◆ **About this task**: The entries are given below. Output each one unchanged.

Data provided START

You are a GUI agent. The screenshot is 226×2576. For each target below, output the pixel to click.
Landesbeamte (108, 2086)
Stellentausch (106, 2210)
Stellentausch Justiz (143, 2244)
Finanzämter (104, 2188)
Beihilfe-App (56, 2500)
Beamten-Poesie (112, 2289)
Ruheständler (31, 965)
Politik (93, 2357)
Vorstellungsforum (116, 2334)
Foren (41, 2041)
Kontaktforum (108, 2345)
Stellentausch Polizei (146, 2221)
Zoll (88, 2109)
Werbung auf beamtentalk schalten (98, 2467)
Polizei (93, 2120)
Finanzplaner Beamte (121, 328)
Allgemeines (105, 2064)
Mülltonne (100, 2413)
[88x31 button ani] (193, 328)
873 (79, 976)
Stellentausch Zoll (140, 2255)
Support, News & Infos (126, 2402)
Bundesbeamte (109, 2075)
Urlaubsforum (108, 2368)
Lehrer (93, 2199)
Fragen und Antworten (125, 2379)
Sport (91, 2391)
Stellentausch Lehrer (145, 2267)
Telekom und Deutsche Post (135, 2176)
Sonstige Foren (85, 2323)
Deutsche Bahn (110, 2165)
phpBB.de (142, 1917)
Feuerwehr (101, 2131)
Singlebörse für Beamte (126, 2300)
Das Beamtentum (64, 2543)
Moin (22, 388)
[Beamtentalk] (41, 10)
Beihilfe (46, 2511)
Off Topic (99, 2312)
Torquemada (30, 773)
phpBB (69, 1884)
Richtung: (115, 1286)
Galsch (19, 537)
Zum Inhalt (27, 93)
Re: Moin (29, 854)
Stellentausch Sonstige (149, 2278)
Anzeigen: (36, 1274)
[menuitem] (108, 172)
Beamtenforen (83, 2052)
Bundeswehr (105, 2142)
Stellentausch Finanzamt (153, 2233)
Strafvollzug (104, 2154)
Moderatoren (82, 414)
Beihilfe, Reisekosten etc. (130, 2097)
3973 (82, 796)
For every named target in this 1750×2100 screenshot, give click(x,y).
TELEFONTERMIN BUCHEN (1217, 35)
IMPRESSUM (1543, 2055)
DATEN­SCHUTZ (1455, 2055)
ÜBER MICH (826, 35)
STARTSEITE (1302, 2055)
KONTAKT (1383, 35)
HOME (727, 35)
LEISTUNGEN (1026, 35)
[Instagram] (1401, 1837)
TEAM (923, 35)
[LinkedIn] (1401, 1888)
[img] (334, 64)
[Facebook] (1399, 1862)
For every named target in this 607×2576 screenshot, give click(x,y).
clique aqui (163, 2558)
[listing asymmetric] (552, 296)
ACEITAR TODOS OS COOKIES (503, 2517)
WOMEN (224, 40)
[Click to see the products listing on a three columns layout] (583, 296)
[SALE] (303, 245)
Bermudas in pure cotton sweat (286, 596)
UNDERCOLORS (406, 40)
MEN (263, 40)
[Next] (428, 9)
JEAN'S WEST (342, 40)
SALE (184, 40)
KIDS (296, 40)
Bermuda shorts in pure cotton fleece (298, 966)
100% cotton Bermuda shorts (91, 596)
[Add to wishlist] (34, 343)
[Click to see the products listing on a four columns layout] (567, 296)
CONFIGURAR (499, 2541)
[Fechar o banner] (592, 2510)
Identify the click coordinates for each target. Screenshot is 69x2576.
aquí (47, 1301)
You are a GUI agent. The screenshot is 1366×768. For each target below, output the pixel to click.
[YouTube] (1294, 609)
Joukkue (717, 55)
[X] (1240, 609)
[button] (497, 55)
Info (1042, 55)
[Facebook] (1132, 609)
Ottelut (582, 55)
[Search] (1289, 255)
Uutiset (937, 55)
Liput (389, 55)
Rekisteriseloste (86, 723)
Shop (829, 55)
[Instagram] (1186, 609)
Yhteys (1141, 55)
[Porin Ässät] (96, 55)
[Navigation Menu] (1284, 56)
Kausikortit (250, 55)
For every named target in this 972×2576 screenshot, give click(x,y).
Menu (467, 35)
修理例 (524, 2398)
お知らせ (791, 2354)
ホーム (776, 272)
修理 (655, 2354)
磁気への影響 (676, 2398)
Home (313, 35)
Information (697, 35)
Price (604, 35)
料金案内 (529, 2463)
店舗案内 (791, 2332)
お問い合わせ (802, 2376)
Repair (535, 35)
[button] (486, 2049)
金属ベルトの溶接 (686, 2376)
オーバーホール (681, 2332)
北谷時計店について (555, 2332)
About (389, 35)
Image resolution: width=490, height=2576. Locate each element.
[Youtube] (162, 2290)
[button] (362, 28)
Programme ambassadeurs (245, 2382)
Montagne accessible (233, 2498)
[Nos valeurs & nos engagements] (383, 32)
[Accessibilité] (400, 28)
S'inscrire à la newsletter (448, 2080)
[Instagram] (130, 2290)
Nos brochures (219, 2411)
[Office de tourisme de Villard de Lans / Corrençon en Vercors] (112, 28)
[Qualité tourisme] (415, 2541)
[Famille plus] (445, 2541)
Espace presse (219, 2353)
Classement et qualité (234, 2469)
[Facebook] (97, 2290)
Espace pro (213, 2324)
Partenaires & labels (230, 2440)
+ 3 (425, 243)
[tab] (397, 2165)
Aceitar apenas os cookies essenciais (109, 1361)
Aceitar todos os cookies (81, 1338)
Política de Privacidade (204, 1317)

Data provided END

◆ **Task result**:
You are a GUI agent. The screenshot is 226×2576. For each target below, output the pixel to click.
Landesbeamte (108, 2086)
Stellentausch (106, 2210)
Stellentausch Justiz (143, 2244)
Finanzämter (104, 2188)
Beihilfe-App (56, 2500)
Beamten-Poesie (112, 2289)
Ruheständler (31, 965)
Politik (93, 2357)
Vorstellungsforum (116, 2334)
Foren (41, 2041)
Kontaktforum (108, 2345)
Stellentausch Polizei (146, 2221)
Zoll (88, 2109)
Werbung auf beamtentalk schalten (98, 2467)
Polizei (93, 2120)
Finanzplaner Beamte (121, 328)
Allgemeines (105, 2064)
Mülltonne (100, 2413)
[88x31 button ani] (193, 328)
873 (79, 976)
Stellentausch Zoll (140, 2255)
Support, News & Infos (126, 2402)
Bundesbeamte (109, 2075)
Urlaubsforum (108, 2368)
Lehrer (93, 2199)
Fragen und Antworten (125, 2379)
Sport (91, 2391)
Stellentausch Lehrer (145, 2267)
Telekom und Deutsche Post (135, 2176)
Sonstige Foren (85, 2323)
Deutsche Bahn (110, 2165)
phpBB.de (142, 1917)
Feuerwehr (101, 2131)
Singlebörse für Beamte (126, 2300)
Das Beamtentum (64, 2543)
Moin (22, 388)
[Beamtentalk] (41, 10)
Beihilfe (46, 2511)
Off Topic (99, 2312)
Torquemada (30, 773)
phpBB (69, 1884)
Richtung: (115, 1286)
Galsch (19, 537)
Zum Inhalt (27, 93)
Re: Moin (29, 854)
Stellentausch Sonstige (149, 2278)
Anzeigen: (36, 1274)
[menuitem] (108, 172)
Beamtenforen (83, 2052)
Bundeswehr (105, 2142)
Stellentausch Finanzamt (153, 2233)
Strafvollzug (104, 2154)
Moderatoren (82, 414)
Beihilfe, Reisekosten etc. (130, 2097)
3973 (82, 796)
For every named target in this 1750×2100 screenshot, give click(x,y).
TELEFONTERMIN BUCHEN (1217, 35)
IMPRESSUM (1543, 2055)
DATEN­SCHUTZ (1455, 2055)
ÜBER MICH (826, 35)
STARTSEITE (1302, 2055)
KONTAKT (1383, 35)
HOME (727, 35)
LEISTUNGEN (1026, 35)
[Instagram] (1401, 1837)
TEAM (923, 35)
[LinkedIn] (1401, 1888)
[img] (334, 64)
[Facebook] (1399, 1862)
For every named target in this 607×2576 screenshot, give click(x,y).
clique aqui (163, 2558)
[listing asymmetric] (552, 296)
ACEITAR TODOS OS COOKIES (503, 2517)
WOMEN (224, 40)
[Click to see the products listing on a three columns layout] (583, 296)
[SALE] (303, 245)
Bermudas in pure cotton sweat (286, 596)
UNDERCOLORS (406, 40)
MEN (263, 40)
[Next] (428, 9)
JEAN'S WEST (342, 40)
SALE (184, 40)
KIDS (296, 40)
Bermuda shorts in pure cotton fleece (298, 966)
100% cotton Bermuda shorts (91, 596)
[Add to wishlist] (34, 343)
[Click to see the products listing on a four columns layout] (567, 296)
CONFIGURAR (499, 2541)
[Fechar o banner] (592, 2510)
Identify the click coordinates for each target. Screenshot is 69x2576.
aquí (47, 1301)
You are a GUI agent. The screenshot is 1366×768. For each target below, output the pixel to click.
[YouTube] (1294, 609)
Joukkue (717, 55)
[X] (1240, 609)
[button] (497, 55)
Info (1042, 55)
[Facebook] (1132, 609)
Ottelut (582, 55)
[Search] (1289, 255)
Uutiset (937, 55)
Liput (389, 55)
Rekisteriseloste (86, 723)
Shop (829, 55)
[Instagram] (1186, 609)
Yhteys (1141, 55)
[Porin Ässät] (96, 55)
[Navigation Menu] (1284, 56)
Kausikortit (250, 55)
For every named target in this 972×2576 screenshot, give click(x,y).
Menu (467, 35)
修理例 (524, 2398)
お知らせ (791, 2354)
ホーム (776, 272)
修理 (655, 2354)
磁気への影響 (676, 2398)
Home (313, 35)
Information (697, 35)
Price (604, 35)
料金案内 (529, 2463)
店舗案内 (791, 2332)
お問い合わせ (802, 2376)
Repair (535, 35)
[button] (486, 2049)
金属ベルトの溶接 (686, 2376)
オーバーホール (681, 2332)
北谷時計店について (555, 2332)
About (389, 35)
Image resolution: width=490, height=2576. Locate each element.
[Youtube] (162, 2290)
[button] (362, 28)
Programme ambassadeurs (245, 2382)
Montagne accessible (233, 2498)
[Nos valeurs & nos engagements] (383, 32)
[Accessibilité] (400, 28)
S'inscrire à la newsletter (448, 2080)
[Instagram] (130, 2290)
Nos brochures (219, 2411)
[Office de tourisme de Villard de Lans / Corrençon en Vercors] (112, 28)
[Qualité tourisme] (415, 2541)
[Famille plus] (445, 2541)
Espace presse (219, 2353)
Classement et qualité (234, 2469)
[Facebook] (97, 2290)
Espace pro (213, 2324)
Partenaires & labels (230, 2440)
+ 3 (425, 243)
[tab] (397, 2165)
Aceitar apenas os cookies essenciais (109, 1361)
Aceitar todos os cookies (81, 1338)
Política de Privacidade (204, 1317)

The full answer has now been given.